ACTIVITY LIST:
1: In the paver forum thread, about how much does EXPERTRIDER think a new paver costs per square foot?
2: Copy the passage of the paver forum thread that starts at "## EXPERTRIDER (Feb" and ends at "deep mud, etc...)".

SUPPLIED TEXT:
++++++
MTB 777 do you know how much that soil stabilizer runs?


----------



## Skookum (Jan 17, 2005)

mtb777 said:


> Your Turfstone is our Z-Brick! That's it at the bottom, right?


Yup we bought them by the pallet... They are big beasts of concrete. Great for reinforcing a tread base, but for fall lines you can't beat the Sandstone grippy surface, just like sandpaper.


----------



## mtb777 (Nov 6, 2005)

I sent out an email to get pricing...what area are you in?


----------



## EXPERTRIDER (Feb 13, 2010)

It's probably the most expensive concrete paver out there! New, I think it costs around $6/square foot! I don't see any advantage to the turf-pavers. In my experience, the largest square pavers are the best, and they provide a safe and durable trail surface. They are also the easiest to find used!! I've had many people give us 100+ pavers at a time! That covers a LOT of bad trail (fall-lines, sugar-sand, deep mud, etc...)
++++++
RECORD EXTRACTS:

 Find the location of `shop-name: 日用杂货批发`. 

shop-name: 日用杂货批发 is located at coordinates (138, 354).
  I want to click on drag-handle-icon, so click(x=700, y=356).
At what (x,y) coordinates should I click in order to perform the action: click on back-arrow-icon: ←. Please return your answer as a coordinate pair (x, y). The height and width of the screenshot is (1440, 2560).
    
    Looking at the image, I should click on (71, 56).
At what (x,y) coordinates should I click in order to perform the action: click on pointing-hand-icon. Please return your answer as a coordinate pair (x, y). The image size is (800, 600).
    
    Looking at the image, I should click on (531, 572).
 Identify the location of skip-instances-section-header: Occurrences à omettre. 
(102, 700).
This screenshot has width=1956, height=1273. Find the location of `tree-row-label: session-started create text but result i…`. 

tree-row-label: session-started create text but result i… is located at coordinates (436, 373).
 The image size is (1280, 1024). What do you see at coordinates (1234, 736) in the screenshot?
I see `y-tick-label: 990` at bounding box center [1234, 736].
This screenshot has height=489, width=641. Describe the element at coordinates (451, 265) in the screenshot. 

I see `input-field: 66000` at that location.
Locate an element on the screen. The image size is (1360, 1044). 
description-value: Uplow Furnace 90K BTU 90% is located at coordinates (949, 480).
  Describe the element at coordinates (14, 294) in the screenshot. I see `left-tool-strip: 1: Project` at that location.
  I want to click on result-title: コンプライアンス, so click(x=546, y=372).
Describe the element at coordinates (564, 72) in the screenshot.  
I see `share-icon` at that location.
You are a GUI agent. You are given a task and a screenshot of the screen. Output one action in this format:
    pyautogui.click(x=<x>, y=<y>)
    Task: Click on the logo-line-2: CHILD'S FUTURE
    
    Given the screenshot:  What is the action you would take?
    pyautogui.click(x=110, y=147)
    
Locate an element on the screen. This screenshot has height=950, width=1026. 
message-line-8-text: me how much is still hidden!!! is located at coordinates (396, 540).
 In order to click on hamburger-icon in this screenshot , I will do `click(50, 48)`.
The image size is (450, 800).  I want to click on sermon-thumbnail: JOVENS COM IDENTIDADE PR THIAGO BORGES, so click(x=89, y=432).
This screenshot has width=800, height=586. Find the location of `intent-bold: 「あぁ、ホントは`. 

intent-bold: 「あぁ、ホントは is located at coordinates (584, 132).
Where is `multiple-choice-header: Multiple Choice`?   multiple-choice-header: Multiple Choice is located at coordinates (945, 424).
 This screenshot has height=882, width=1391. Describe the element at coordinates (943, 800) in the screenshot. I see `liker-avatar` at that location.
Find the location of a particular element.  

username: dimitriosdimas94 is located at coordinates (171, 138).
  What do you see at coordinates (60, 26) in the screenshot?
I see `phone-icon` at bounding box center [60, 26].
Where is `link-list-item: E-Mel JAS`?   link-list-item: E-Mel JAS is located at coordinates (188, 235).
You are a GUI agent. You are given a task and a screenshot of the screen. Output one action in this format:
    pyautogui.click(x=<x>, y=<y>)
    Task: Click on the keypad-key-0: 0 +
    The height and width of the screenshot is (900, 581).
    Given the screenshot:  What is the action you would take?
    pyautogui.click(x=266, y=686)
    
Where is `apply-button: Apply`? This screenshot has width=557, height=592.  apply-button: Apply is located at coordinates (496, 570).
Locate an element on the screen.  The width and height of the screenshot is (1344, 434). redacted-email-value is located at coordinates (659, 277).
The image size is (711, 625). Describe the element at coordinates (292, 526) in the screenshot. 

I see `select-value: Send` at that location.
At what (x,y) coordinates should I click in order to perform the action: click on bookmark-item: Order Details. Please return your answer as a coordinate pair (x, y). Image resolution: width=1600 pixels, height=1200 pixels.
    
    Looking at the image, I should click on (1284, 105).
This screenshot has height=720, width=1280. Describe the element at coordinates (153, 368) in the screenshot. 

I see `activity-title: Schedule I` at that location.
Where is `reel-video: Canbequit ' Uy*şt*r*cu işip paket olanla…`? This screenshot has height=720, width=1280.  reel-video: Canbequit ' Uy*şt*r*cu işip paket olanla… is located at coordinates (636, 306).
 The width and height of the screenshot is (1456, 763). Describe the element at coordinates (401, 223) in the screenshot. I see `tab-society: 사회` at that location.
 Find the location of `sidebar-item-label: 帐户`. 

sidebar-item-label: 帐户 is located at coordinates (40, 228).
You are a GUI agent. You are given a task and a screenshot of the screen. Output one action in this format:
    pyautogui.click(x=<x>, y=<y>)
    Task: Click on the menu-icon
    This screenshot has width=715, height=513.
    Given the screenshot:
++++++
PROBLEM SOLUTIONS:
1: Around $6 per square foot.

2:
## EXPERTRIDER (Feb 13, 2010)

It's probably the most expensive concrete paver out there! New, I think it costs around $6/square foot! I don't see any advantage to the turf-pavers. In my experience, the largest square pavers are the best, and they provide a safe and durable trail surface. They are also the easiest to find used!! I've had many people give us 100+ pavers at a time! That covers a LOT of bad trail (fall-lines, sugar-sand, deep mud, etc...)